Dog becomes last certified member of NM police force

http://www.foxnews.com/us/2012/09/2...-certified-member-force-drug/?test=latestnews


----------



## David Frost (Mar 29, 2006)

I was in Vaughn recently. In fact, I bought some jerky and pinion nuts. Vaughn is a traditional stop when traveling from Roswell to Santa Fe. I've been there many times. Wonder if they would like to have an "aging" police chief, familiar with police working dogs.

DFrost


----------



## Bob Scott (Mar 30, 2006)

David Frost said:


> I was in Vaughn recently. In fact, I bought some jerky and pinion nuts.
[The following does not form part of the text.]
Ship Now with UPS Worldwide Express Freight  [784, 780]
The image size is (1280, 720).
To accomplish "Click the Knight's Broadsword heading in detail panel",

Vaughn is a traditional stop when traveling from Roswell to Santa Fe. I've been there many times. Wonder if they would like to have an "aging" police chief, familiar with police working dogs.
> 
> DFrost



Sounds like a winner there David! :wink:


----------



## Chris Keister (Jun 28, 2008)

I'll come work for you David!


----------



## Steve Estrada (Mar 6, 2011)

Don't worry about the aging David we're all aging, if not they have dirt on them. Just put very experienced.....


----------